▸ **PROBLEM TO SOLVE**
Quote exactly and only this range of lines in the data below: the line that holds "Click the 'are" to the line that holds "This screenshot has height=278, width=459.", both included.

(MATERIAL PROVIDED Opens)

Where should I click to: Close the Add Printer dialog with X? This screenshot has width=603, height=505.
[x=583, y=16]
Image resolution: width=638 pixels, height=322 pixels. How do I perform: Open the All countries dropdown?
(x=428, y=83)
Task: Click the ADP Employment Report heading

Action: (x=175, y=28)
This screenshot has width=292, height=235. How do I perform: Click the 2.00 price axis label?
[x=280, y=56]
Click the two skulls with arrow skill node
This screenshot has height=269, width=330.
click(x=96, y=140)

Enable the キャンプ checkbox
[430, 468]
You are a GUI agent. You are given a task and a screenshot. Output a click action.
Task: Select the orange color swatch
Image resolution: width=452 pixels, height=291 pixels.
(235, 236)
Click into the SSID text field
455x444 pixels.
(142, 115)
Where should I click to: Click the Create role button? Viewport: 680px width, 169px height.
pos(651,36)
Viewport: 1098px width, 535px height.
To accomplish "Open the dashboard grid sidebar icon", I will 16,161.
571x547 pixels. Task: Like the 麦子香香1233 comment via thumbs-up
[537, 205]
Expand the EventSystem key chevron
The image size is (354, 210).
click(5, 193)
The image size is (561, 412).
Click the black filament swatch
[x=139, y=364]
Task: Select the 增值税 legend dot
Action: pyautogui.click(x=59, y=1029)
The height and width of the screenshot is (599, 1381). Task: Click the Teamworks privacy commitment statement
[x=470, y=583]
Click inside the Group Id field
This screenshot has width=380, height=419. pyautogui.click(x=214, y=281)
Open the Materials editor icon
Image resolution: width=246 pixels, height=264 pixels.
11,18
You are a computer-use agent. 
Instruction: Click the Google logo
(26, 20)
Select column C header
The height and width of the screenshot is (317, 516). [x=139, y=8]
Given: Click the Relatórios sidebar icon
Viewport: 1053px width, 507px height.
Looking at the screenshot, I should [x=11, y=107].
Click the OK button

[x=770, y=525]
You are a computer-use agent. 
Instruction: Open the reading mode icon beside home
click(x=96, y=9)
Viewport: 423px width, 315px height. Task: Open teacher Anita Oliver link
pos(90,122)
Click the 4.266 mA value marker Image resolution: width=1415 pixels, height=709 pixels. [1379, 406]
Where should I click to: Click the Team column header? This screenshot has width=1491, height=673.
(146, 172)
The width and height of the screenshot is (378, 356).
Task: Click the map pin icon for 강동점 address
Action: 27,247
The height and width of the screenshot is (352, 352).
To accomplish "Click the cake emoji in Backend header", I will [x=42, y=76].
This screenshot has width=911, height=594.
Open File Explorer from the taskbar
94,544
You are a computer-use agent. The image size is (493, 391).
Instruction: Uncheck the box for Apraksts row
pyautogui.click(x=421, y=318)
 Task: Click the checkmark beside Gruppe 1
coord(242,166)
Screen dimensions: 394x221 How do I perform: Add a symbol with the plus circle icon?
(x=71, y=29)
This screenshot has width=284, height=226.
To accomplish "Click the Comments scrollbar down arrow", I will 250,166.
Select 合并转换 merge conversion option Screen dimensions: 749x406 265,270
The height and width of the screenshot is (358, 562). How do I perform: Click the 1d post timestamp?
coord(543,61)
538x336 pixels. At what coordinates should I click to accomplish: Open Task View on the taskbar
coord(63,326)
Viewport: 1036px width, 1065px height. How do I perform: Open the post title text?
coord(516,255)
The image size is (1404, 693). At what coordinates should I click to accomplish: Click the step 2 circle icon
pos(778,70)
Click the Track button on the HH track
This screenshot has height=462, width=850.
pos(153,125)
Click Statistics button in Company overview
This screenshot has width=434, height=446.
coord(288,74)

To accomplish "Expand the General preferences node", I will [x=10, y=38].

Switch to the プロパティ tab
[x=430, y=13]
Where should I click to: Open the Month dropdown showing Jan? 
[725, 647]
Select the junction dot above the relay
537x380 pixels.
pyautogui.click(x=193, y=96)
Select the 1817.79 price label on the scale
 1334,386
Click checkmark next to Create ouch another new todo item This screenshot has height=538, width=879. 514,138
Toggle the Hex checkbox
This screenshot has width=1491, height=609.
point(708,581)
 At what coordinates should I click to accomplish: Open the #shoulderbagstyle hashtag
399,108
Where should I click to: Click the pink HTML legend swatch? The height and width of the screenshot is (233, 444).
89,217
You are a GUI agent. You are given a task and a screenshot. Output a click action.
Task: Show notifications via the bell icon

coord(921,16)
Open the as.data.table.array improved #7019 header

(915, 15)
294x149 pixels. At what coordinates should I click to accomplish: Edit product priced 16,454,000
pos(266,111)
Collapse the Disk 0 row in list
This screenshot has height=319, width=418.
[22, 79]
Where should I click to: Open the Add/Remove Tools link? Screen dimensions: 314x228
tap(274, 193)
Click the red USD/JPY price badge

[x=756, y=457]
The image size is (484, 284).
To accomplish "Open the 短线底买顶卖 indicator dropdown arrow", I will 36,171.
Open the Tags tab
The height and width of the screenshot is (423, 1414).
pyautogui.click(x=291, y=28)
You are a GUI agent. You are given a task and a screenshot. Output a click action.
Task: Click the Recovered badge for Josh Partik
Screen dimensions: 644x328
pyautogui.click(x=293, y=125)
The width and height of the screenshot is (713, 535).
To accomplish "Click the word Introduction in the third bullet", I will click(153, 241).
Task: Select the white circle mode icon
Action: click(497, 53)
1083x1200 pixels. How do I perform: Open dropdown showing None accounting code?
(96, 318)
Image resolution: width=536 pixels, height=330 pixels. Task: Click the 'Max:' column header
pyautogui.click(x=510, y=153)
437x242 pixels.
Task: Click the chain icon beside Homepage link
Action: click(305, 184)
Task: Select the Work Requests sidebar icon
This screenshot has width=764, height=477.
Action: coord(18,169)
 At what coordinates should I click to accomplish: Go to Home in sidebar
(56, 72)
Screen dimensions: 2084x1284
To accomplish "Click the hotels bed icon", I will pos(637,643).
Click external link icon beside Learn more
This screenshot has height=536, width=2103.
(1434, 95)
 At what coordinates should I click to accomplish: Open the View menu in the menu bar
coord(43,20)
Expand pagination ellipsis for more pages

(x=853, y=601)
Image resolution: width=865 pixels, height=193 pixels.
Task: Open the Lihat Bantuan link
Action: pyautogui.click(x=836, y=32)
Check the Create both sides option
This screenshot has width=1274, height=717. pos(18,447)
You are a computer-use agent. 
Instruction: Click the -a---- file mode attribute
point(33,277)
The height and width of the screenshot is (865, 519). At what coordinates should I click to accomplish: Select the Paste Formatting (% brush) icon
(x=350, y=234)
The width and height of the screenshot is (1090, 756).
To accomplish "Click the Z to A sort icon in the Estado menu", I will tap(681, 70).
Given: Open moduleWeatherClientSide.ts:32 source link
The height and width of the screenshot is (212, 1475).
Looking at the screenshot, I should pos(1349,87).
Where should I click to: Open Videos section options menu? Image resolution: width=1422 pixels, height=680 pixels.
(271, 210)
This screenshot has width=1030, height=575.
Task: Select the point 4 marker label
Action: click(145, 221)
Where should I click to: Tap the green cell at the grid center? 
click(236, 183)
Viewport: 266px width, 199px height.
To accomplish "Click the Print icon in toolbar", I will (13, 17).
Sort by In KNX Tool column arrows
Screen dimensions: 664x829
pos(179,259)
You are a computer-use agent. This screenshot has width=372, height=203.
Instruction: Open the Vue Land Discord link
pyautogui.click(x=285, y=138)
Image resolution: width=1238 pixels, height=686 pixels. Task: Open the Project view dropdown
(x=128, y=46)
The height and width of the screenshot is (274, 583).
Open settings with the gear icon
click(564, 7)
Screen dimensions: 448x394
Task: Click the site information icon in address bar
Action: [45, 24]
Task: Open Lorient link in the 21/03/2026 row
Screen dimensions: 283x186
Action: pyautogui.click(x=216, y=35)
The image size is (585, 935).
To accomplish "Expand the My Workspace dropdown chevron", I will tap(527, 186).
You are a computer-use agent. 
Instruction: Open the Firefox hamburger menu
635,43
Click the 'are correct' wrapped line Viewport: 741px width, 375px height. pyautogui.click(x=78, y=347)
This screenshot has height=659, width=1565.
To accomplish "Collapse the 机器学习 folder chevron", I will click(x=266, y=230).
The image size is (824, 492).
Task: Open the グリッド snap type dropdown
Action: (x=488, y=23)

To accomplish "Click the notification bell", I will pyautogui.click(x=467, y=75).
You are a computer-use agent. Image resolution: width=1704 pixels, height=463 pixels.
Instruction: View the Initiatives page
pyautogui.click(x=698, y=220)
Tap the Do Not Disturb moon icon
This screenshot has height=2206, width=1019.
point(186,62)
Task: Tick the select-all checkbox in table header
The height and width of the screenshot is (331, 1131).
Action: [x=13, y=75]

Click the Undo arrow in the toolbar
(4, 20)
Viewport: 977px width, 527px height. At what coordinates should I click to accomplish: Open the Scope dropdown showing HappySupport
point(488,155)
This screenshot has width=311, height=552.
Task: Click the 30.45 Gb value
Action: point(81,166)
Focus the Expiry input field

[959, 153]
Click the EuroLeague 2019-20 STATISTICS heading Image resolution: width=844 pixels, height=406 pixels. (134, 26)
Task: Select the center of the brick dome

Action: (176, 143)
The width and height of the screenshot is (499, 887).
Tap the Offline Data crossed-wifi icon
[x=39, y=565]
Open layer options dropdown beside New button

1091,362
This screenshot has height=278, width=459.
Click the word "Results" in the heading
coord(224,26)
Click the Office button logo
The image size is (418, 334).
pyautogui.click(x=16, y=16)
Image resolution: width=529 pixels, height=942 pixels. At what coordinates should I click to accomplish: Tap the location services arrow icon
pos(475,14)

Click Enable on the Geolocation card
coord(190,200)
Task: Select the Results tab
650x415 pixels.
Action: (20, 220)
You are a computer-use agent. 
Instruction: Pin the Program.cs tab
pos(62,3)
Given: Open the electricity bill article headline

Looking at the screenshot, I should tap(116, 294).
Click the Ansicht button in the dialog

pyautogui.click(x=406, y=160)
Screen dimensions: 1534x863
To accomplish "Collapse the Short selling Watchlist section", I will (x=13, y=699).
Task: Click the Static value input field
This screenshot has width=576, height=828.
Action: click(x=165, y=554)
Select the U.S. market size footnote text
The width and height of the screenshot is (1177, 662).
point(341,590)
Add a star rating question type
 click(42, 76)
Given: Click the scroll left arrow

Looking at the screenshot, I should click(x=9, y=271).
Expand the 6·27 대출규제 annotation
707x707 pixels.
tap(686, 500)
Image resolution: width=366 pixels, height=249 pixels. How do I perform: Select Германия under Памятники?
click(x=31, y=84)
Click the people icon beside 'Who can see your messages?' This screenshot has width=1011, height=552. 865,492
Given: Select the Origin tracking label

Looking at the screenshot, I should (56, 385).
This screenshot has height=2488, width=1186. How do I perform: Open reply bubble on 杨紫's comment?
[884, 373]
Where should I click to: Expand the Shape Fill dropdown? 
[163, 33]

(MATERIAL PROVIDED Closes)

▸ **ANSWER TO THIS PROBLEM**
Click the 'are correct' wrapped line Viewport: 741px width, 375px height. pyautogui.click(x=78, y=347)
This screenshot has height=659, width=1565.
To accomplish "Collapse the 机器学习 folder chevron", I will click(x=266, y=230).
The image size is (824, 492).
Task: Open the グリッド snap type dropdown
Action: (x=488, y=23)

To accomplish "Click the notification bell", I will pyautogui.click(x=467, y=75).
You are a computer-use agent. Image resolution: width=1704 pixels, height=463 pixels.
Instruction: View the Initiatives page
pyautogui.click(x=698, y=220)
Tap the Do Not Disturb moon icon
This screenshot has height=2206, width=1019.
point(186,62)
Task: Tick the select-all checkbox in table header
The height and width of the screenshot is (331, 1131).
Action: [x=13, y=75]

Click the Undo arrow in the toolbar
(4, 20)
Viewport: 977px width, 527px height. At what coordinates should I click to accomplish: Open the Scope dropdown showing HappySupport
point(488,155)
This screenshot has width=311, height=552.
Task: Click the 30.45 Gb value
Action: point(81,166)
Focus the Expiry input field

[959, 153]
Click the EuroLeague 2019-20 STATISTICS heading Image resolution: width=844 pixels, height=406 pixels. (134, 26)
Task: Select the center of the brick dome

Action: (176, 143)
The width and height of the screenshot is (499, 887).
Tap the Offline Data crossed-wifi icon
[x=39, y=565]
Open layer options dropdown beside New button

1091,362
This screenshot has height=278, width=459.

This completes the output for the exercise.